TASKS TO COMPLETE
1 – In two sentences, summarize the Jenny Laird biography.
2 – Print the passage of the Jenny Laird biography that begins at the words "Phyllis Edith Mary" and stops after the words "and television actress.".

SELECTED EXCERPT

Phyllis Edith Mary Blythe (13 February 1912 – 31 October 2001), known professionally as Jenny Laird, was a British stage, film and television actress.

Early life and education
Born in Manchester, Laird and her parents moved to the south, and she was educated at Maidstone grammar school and London University. She worked briefly as an advertising copywriter while studying acting with teachers such as the Central School's legendary Elsie Fogerty and in 1937 she made her repertory debut at the Brixton Theatre in A Bill of Divorcement.

Theatre
Laird worked with director Alec Clunes at the Arts Theatre Club during its heyday in the 1940s and 1950s. What the actor-manager sought for the little underground playhouse in London's Great Newport Street was an audience "eager for intelligent and entertaining plays". Laird's acting went from strength to strength in Farquhar, Ibsen, Chekhov, Shaw and other modern plays. While at the Arts Theatre, she periodically returned to "commercial" theatre, playing Rose in The Recruiting Officer (1943) and Nora in A Doll's House (1945). As Ellie, in the revival by Californian John Fernald (whom Laird married in 1947) of Shaw's Heartbreak House (1950), she revealed, one critic wrote, "an enchanting combination of youth and firmness. Her broken heart never ceased to glint through her mask of ice". Her shapely legs and green eyes figured prominently in West End plays by Ivor Novello, N. C. Hunter and Robert Morley.

RECORDED INFORMATION
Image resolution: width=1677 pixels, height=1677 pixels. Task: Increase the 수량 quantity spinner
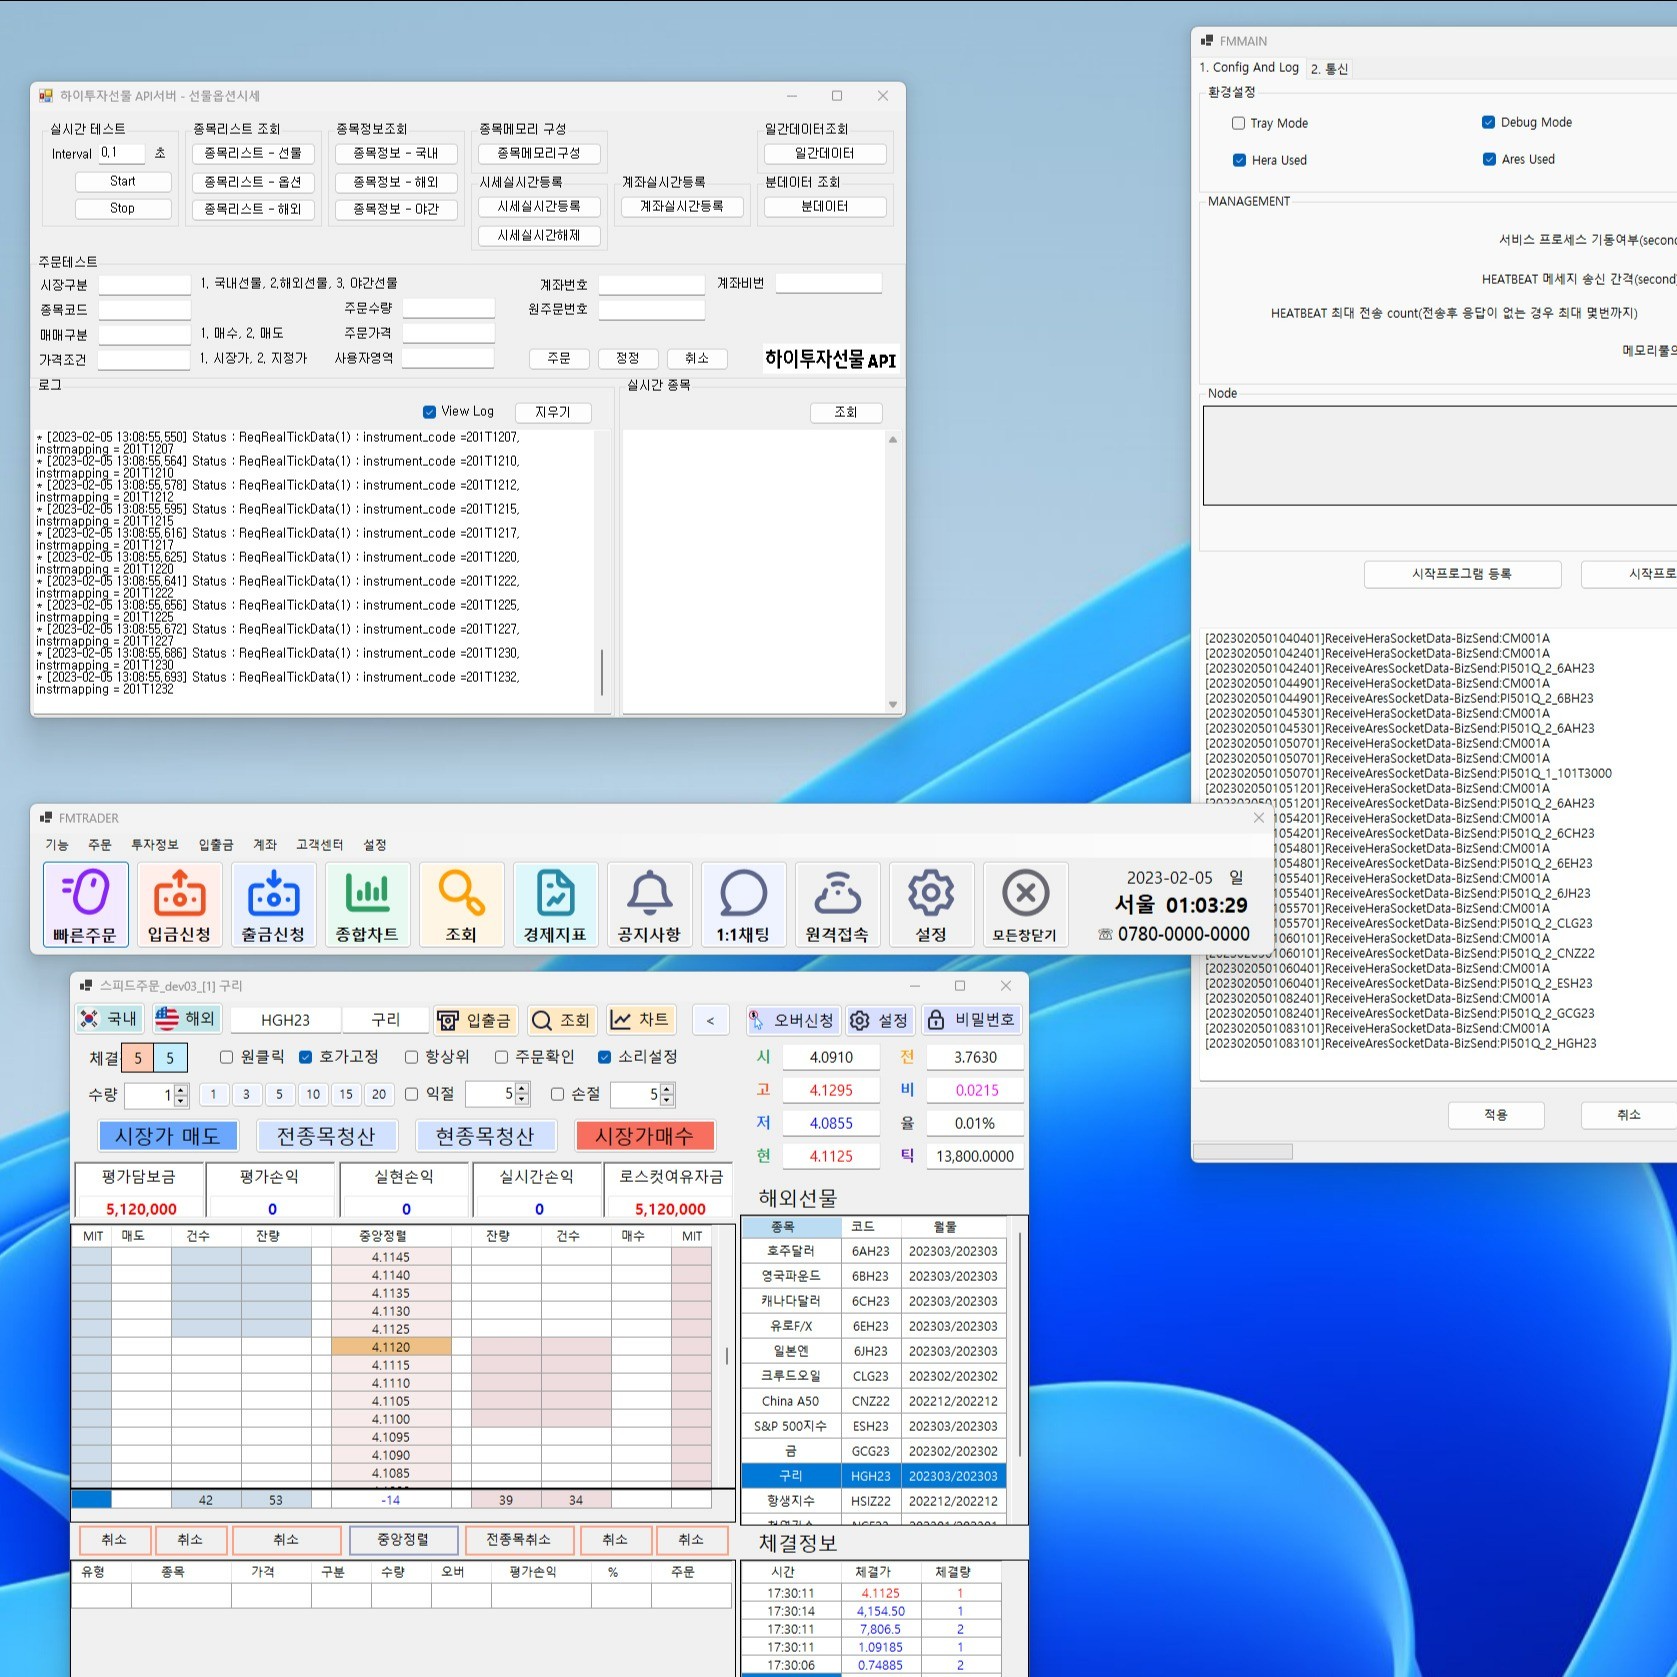point(181,1089)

FINAL ANSWERS
1 – Jenny Laird, born Phyllis Edith Mary Blythe in Manchester in 1912, was a British stage, film and television actress who studied acting while briefly working as an advertising copywriter and made her repertory debut at the Brixton Theatre in 1937. She worked with director Alec Clunes at the Arts Theatre Club in the 1940s and 1950s, acted in plays by Farquhar, Ibsen, Chekhov and Shaw, and married John Fernald in 1947.

2 –
Phyllis Edith Mary Blythe (13 February 1912 – 31 October 2001), known professionally as Jenny Laird, was a British stage, film and television actress.